The article is called, “Six Ways that Artists Hack Your Brain,” and it’s a really interesting combination of Neurology and Aesthetics (called “Neuroaesthetics!”):
Since humankind first put brush to canvas, artists have played with the mind and the senses to create sublime atmospheres and odd impressions. It is only recently, with a blossoming understanding of the way the brain deconstructs images, that neuroscientists and psychologists have finally begun to understand how these tricks work.

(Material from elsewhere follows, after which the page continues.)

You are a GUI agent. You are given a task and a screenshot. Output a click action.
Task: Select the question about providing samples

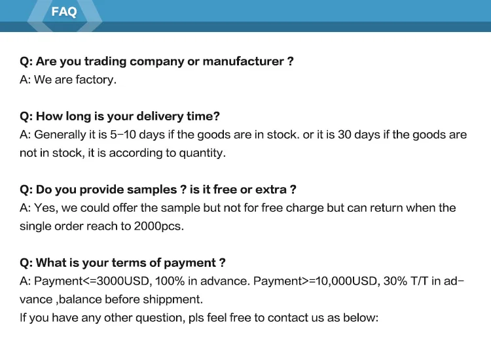tap(158, 190)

Here we take you on a grand tour of the burgeoning field of neuroaesthetics. You’ll find out how Claude Monet bypasses your consciousness and plugs straight into your emotions, how Salvador Dali triggers neural conflicts and how Renaissance art and trompe l’oeil fool us into believing the impossible. And we turn the spotlight on the artist’s mind, revealing how Wassily Kandinsky drew on his synaesthesia to produce some of the most celebrated artworks of the 20th century.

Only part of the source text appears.